··· Dataset records ···
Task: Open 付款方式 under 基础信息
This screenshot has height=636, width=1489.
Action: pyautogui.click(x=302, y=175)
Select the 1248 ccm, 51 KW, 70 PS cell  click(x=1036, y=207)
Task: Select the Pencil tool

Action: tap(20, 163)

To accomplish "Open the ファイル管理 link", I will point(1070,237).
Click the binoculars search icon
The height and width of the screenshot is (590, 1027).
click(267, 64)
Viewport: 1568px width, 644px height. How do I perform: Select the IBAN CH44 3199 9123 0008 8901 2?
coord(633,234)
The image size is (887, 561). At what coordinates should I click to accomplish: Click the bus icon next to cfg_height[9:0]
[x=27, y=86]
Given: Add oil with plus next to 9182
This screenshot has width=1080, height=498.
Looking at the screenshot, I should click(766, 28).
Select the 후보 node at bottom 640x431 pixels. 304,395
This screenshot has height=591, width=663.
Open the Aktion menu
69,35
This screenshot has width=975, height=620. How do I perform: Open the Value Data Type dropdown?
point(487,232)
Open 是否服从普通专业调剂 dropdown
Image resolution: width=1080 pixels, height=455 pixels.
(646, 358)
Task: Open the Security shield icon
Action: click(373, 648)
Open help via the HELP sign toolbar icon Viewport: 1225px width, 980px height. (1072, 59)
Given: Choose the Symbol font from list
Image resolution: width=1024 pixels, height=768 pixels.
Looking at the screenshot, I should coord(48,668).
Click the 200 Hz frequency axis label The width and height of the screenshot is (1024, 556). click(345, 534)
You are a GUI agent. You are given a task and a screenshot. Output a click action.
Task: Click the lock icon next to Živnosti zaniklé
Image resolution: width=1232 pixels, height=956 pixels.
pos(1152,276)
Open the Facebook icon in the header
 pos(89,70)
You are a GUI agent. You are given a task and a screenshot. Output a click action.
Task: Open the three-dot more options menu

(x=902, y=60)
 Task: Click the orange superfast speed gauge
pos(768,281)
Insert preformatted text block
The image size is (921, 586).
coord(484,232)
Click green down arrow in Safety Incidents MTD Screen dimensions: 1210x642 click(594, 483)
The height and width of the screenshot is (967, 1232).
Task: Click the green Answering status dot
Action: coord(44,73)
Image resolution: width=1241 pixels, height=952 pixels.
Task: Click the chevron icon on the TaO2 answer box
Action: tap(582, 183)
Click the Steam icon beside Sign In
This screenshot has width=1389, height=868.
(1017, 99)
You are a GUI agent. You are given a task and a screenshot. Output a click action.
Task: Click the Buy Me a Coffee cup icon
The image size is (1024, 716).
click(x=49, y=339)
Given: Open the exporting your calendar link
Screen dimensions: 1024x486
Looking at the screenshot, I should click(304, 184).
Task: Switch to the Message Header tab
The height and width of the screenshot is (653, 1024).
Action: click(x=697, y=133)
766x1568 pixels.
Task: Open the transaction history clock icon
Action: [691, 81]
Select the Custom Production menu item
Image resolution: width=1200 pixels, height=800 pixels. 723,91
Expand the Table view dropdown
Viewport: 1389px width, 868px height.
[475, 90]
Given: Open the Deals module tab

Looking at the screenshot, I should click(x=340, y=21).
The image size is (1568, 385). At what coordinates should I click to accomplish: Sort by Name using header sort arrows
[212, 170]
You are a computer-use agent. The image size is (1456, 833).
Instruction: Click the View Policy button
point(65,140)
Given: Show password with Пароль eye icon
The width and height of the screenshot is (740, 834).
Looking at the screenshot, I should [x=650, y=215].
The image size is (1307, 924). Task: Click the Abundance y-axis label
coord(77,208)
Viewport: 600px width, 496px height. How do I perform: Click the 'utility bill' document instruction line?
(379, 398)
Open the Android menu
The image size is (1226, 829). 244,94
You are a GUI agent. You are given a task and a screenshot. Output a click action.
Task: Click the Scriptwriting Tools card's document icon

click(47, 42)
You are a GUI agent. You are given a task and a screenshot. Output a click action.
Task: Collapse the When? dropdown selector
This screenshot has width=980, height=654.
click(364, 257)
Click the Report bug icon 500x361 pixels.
···
Write the entries out once more, exactly as given.

Task: Open 付款方式 under 基础信息
This screenshot has height=636, width=1489.
Action: pyautogui.click(x=302, y=175)
Select the 1248 ccm, 51 KW, 70 PS cell  click(x=1036, y=207)
Task: Select the Pencil tool

Action: tap(20, 163)

To accomplish "Open the ファイル管理 link", I will point(1070,237).
Click the binoculars search icon
The height and width of the screenshot is (590, 1027).
click(267, 64)
Viewport: 1568px width, 644px height. How do I perform: Select the IBAN CH44 3199 9123 0008 8901 2?
coord(633,234)
The image size is (887, 561). At what coordinates should I click to accomplish: Click the bus icon next to cfg_height[9:0]
[x=27, y=86]
Given: Add oil with plus next to 9182
This screenshot has width=1080, height=498.
Looking at the screenshot, I should click(766, 28).
Select the 후보 node at bottom 640x431 pixels. 304,395
This screenshot has height=591, width=663.
Open the Aktion menu
69,35
This screenshot has width=975, height=620. How do I perform: Open the Value Data Type dropdown?
point(487,232)
Open 是否服从普通专业调剂 dropdown
Image resolution: width=1080 pixels, height=455 pixels.
(646, 358)
Task: Open the Security shield icon
Action: click(373, 648)
Open help via the HELP sign toolbar icon Viewport: 1225px width, 980px height. (1072, 59)
Given: Choose the Symbol font from list
Image resolution: width=1024 pixels, height=768 pixels.
Looking at the screenshot, I should coord(48,668).
Click the 200 Hz frequency axis label The width and height of the screenshot is (1024, 556). click(345, 534)
You are a GUI agent. You are given a task and a screenshot. Output a click action.
Task: Click the lock icon next to Živnosti zaniklé
Image resolution: width=1232 pixels, height=956 pixels.
pos(1152,276)
Open the Facebook icon in the header
 pos(89,70)
You are a GUI agent. You are given a task and a screenshot. Output a click action.
Task: Open the three-dot more options menu

(x=902, y=60)
 Task: Click the orange superfast speed gauge
pos(768,281)
Insert preformatted text block
The image size is (921, 586).
coord(484,232)
Click green down arrow in Safety Incidents MTD Screen dimensions: 1210x642 click(594, 483)
The height and width of the screenshot is (967, 1232).
Task: Click the green Answering status dot
Action: coord(44,73)
Image resolution: width=1241 pixels, height=952 pixels.
Task: Click the chevron icon on the TaO2 answer box
Action: tap(582, 183)
Click the Steam icon beside Sign In
This screenshot has width=1389, height=868.
(1017, 99)
You are a GUI agent. You are given a task and a screenshot. Output a click action.
Task: Click the Buy Me a Coffee cup icon
The image size is (1024, 716).
click(x=49, y=339)
Given: Open the exporting your calendar link
Screen dimensions: 1024x486
Looking at the screenshot, I should click(304, 184).
Task: Switch to the Message Header tab
The height and width of the screenshot is (653, 1024).
Action: click(x=697, y=133)
766x1568 pixels.
Task: Open the transaction history clock icon
Action: [691, 81]
Select the Custom Production menu item
Image resolution: width=1200 pixels, height=800 pixels. 723,91
Expand the Table view dropdown
Viewport: 1389px width, 868px height.
[475, 90]
Given: Open the Deals module tab

Looking at the screenshot, I should click(x=340, y=21).
The image size is (1568, 385). At what coordinates should I click to accomplish: Sort by Name using header sort arrows
[212, 170]
You are a computer-use agent. The image size is (1456, 833).
Instruction: Click the View Policy button
point(65,140)
Given: Show password with Пароль eye icon
The width and height of the screenshot is (740, 834).
Looking at the screenshot, I should [x=650, y=215].
The image size is (1307, 924). Task: Click the Abundance y-axis label
coord(77,208)
Viewport: 600px width, 496px height. How do I perform: Click the 'utility bill' document instruction line?
(379, 398)
Open the Android menu
The image size is (1226, 829). 244,94
You are a GUI agent. You are given a task and a screenshot. Output a click action.
Task: Click the Scriptwriting Tools card's document icon

click(47, 42)
You are a GUI agent. You are given a task and a screenshot. Output a click action.
Task: Collapse the When? dropdown selector
This screenshot has width=980, height=654.
click(364, 257)
Click the Report bug icon 500x361 pixels.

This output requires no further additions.